A 52-year-old female patient, suffering from spinal canal stenosis, myelopathy and radiculopathy, underwent spinal osteosynthesis a year ago. She returned to the hospital complaining of chronic and refractory lower back pain, which had worsened over the past 5 months, with radiation into and paresis of the right lower limb. A Dual Energy (DE) CT was performed to assess the integrity and position of the osteosynthesis device and to rule out osteolytic destruction as well as compression of the spinal canal and neuroforamina.
DECT images displayed at 70 keV (equivalent to 120 kV of conventional CT) showed severe metal artifacts, caused by the osteosynthesis device, which was intact. The artifacts were significantly reduced in images displayed at 140 keV. A lucency was seen around the screw margins in the right ilium, indicating osteolysis. A right foraminal stenosis, compressing the nerve root at L5-S1, was also visualized. There were no signs of a spinal canal stenosis.
Fig. 1: Cinematic volume rendered images, using monoenergetic images displayed at 140 keV (Figs. 1a & 1b), clearly show an intact osteosynthesis device implanted in the lower back. The same structures are blurred and hard to interpret when using monoenergetic images displayed at 70 keV (Fig. 1c).
Fig. 2: An axial image, displayed at 140 keV (Fig. 2a), clearly shows osteolytic changes (arrow) around the right iliac screw margins. The 70 keV image is more challenging to interpret (Fig. 2b) due to severe metal artifacts. Both images are presented at the same window settings.
Fig. 3: Metal artifacts are significantly reduced in an axial image displayed at 140 keV (Fig. 3a), however a right foraminal stenosis, compressing the nerve root at L5-S1 (arrow), is more clearly demonstrated in the image displayed at 70 keV (Fig. 3b). Both images are presented at the same window settings.

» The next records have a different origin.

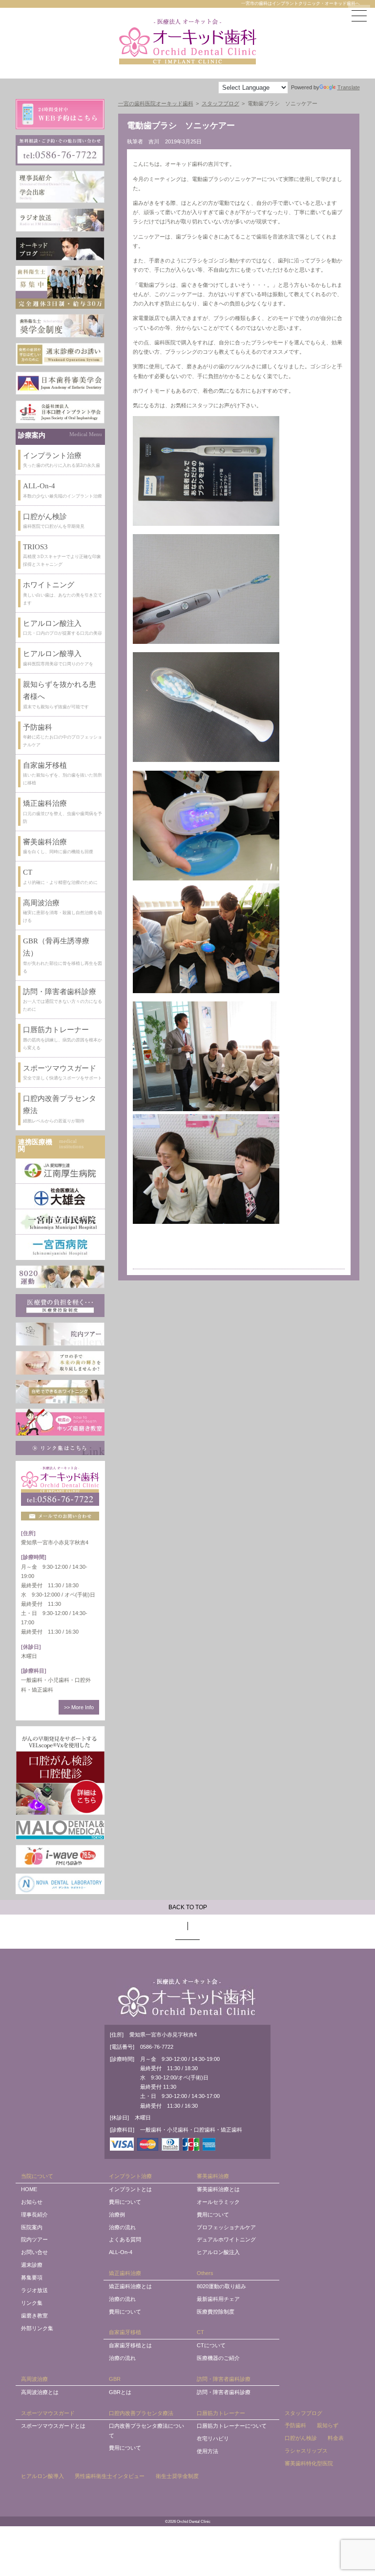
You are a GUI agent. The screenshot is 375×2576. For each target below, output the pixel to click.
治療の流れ (122, 2227)
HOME (29, 2189)
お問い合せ (34, 2252)
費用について (125, 2202)
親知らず (327, 2425)
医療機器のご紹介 (218, 2358)
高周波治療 (34, 2379)
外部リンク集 (37, 2328)
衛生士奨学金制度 (177, 2476)
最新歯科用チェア (218, 2299)
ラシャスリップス (306, 2451)
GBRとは (120, 2392)
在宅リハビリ (213, 2438)
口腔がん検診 (301, 2438)
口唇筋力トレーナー (221, 2413)
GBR (115, 2379)
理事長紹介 (34, 2214)
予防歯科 (295, 2425)
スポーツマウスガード (48, 2413)
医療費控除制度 (215, 2312)
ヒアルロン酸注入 (218, 2252)
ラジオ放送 (34, 2290)
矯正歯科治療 (125, 2273)
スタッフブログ (303, 2413)
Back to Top (187, 1907)
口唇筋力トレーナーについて (232, 2426)
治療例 (117, 2214)
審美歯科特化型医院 (309, 2463)
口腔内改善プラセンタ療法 (141, 2413)
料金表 (336, 2438)
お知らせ (31, 2202)
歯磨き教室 (34, 2315)
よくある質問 (125, 2239)
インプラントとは (130, 2189)
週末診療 (31, 2265)
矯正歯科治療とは (130, 2286)
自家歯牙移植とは (130, 2345)
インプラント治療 (130, 2176)
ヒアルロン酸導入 (42, 2476)
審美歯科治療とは (218, 2189)
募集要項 (31, 2277)
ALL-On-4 (120, 2252)
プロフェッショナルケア (226, 2227)
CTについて (211, 2345)
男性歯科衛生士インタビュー (110, 2476)
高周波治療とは (40, 2392)
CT (200, 2332)
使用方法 (207, 2451)
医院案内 (31, 2227)
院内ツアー (34, 2239)
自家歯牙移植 (125, 2332)
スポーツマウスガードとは (53, 2426)
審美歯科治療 (213, 2176)
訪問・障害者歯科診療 (223, 2379)
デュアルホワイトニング (226, 2239)
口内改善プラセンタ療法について (146, 2430)
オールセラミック (218, 2202)
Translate (348, 87)
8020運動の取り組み (221, 2286)
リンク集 (31, 2303)
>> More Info (79, 1707)
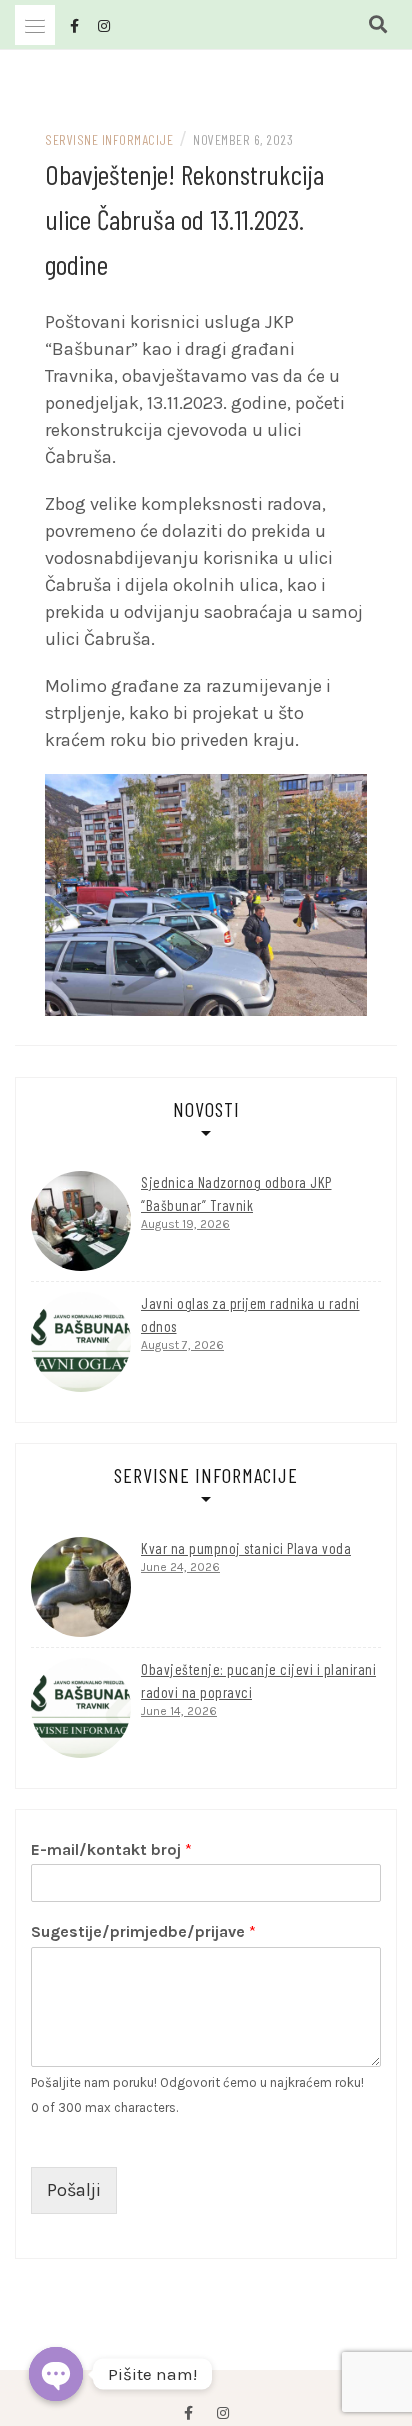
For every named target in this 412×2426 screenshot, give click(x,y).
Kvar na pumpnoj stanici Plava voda (246, 1548)
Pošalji (74, 2190)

CT is commonly performed for postoperative evaluation in orthopedic patients with spinal osteosynthesis. However, metal artifacts caused by the osteosynthesis devices impose a significant diagnostic challenge on accurate CT interpretation. To overcome this challenge, a TwinSpiral scan technique is applied, to acquire two successive scans in opposite directions and at different kV and mA settings. The second scan uses a tin filter to optimize the spectral separation of materials, improving image results. This approach has a lower temporal coherence, and is therefore focused on imaging static structures, such as a spine with an osteosynthesis device. The acquired images are processed using syngo.CT DE Monoenergetic Plus, which allows users to display monoenergetic images within a range of 40–190 keV. Metal artifacts can be effectively reduced by generating images extrapolated to higher photon energies, such as 140 keV in this case, facilitating the identification of osteolytic changes around a loosening screw. On the other hand, it is also observed that contrast resolution for soft tissue assessment is well preserved at lower photon energies, such as 70 keV in this case, leading to a better appreciation of the compressed nerve root. TwinSpiral DE allows monoenergetic images to be displayed at different photon energies levels assisting accurate diagnosis and optimizing workflow.